What metrics should I monitor on my Linux-server?
Solution 1:
The usual metrics which indicate problems include cpu utilization, memory utilization, load average, and disk utilization. For mail servers, the size of the mail queue is an important indicator. For web servers, the number of busy servers is an important measure. Excessive network throughput also leads to problems. If you have processes which need to check times NTP can be an important tool in keeping clocks in sync.
Standard warning levels I have used include (warning, critical). You may want to adjust your values based on a number of factors. Higher values reduce the number of alerts, while lower values give you more time to react to developing problems. This might be a suitable starting point for a template.
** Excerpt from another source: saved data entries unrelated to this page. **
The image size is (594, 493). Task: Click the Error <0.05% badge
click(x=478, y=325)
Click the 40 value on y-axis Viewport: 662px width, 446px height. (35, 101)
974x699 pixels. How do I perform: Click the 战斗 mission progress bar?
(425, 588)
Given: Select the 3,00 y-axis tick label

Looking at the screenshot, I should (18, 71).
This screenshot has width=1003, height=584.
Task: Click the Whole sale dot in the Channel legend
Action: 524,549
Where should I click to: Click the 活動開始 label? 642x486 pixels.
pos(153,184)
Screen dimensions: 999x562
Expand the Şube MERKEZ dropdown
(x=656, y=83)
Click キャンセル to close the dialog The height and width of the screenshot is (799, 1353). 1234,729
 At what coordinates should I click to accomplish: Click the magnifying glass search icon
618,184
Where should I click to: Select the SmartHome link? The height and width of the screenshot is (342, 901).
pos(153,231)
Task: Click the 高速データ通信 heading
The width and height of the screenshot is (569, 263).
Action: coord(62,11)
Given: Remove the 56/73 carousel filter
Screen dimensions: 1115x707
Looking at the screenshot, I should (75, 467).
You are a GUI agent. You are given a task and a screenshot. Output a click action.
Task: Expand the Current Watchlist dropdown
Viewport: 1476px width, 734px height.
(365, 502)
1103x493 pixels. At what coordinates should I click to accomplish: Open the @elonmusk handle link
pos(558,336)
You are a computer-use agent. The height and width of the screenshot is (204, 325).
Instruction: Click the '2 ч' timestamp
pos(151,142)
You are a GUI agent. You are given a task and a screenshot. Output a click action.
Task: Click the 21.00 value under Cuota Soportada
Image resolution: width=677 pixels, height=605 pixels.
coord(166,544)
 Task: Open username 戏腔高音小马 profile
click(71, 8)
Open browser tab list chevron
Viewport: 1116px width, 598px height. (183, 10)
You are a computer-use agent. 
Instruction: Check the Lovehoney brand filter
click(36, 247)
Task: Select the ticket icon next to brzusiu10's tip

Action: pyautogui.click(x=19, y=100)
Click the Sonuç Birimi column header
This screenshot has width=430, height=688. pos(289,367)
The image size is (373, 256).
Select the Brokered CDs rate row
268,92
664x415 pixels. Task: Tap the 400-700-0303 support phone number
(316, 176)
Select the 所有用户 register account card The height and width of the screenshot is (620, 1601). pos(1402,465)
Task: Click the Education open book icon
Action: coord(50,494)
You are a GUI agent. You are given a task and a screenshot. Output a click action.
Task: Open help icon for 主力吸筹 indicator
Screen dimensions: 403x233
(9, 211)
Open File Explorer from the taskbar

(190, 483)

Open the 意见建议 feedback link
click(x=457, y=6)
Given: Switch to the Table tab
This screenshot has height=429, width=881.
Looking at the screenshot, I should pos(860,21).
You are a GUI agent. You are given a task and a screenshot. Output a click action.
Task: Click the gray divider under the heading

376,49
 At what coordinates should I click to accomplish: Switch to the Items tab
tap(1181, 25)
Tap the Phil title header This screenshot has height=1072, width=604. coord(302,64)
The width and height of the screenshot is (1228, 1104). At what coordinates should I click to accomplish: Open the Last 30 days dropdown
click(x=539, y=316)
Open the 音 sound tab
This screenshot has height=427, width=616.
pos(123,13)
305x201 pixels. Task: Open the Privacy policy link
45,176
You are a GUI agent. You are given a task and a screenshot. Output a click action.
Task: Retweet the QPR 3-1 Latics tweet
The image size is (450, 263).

- Sustained CPU utilization (80%, 100%). Exclude time for niced processes.
- Load average per CPU (2, 5).
- Disk utilization per partition (80%, 90%).
- Mail queue (10, 50). Use lower values on non mail servers.
- Busy web servers (10, 25).
- Network throughput (80%, 100%). Network backups and other such process may exceed values. I would use throttling settings if they are available.
- NTP offset in seconds ( 0.2, 1).
Munin does a good job gathering these statistics and others. It also has the capability to trigger alarms when thresholds are passed. Its warning capabilities are not as good as those of Nagios. Its gathering and display of historical data makes it a good choice to be able to review whether the current values differ significantly from past values. It is easy to setup and can be run without generating warnings. The main problem is volume of data captured, and its fixed frequency of gathering information. You may want to generate graphs on demand. Munin provides many of the statistics I would check using sar
when a system was in trouble. It's overview page is useful for identifying possible problems.
Nagios is very good at alerting, but has historically not been very good at gathering historical data in a manner suitable for comparison to current values. It appears this is changing and the new release is much better at gathering this data. It is a good choice for generating warnings when there are problems, and scheduling outages during which alerts are not generated. Nagios is very good at alerting when services go down. This is especially suitable for critical servers and services.
Solution 2:
I would use Nagios if I were you, for a number of reasons (here's two of them):
- You can use "templates" and set up server groups, and monitor different "groups" with different metrics. For example, put all of your web servers in 1 group, put all your database servers in another group, etc...
- It's very easy to automate the alerts to go to email, etc... (and create an alert escalation in case the first on-call responder doesn't respond to the alert within a certain amount of time)
A 3rd reason is that Nagios already comes with a default monitoring schema, which takes care of most things you'd want to monitor across the board - so you wouldn't have to set up your own monitoring "metrics" to begin with.
But if I were setting up my own metrics, I would monitor across all servers things like: Server load, free disk space, free memory, swap space usage, and then I would also do some external monitoring with ICMP pings, etc...
Solution 3:
You can first monitor the system resources such as cpu and memory.
Then, you can monitor the service-specific resouces. For example, you can monitor the response time and number of active connections.
For the default monitoring values, I think it should be related to the expected usage pattern and how much you expect the server to be busy.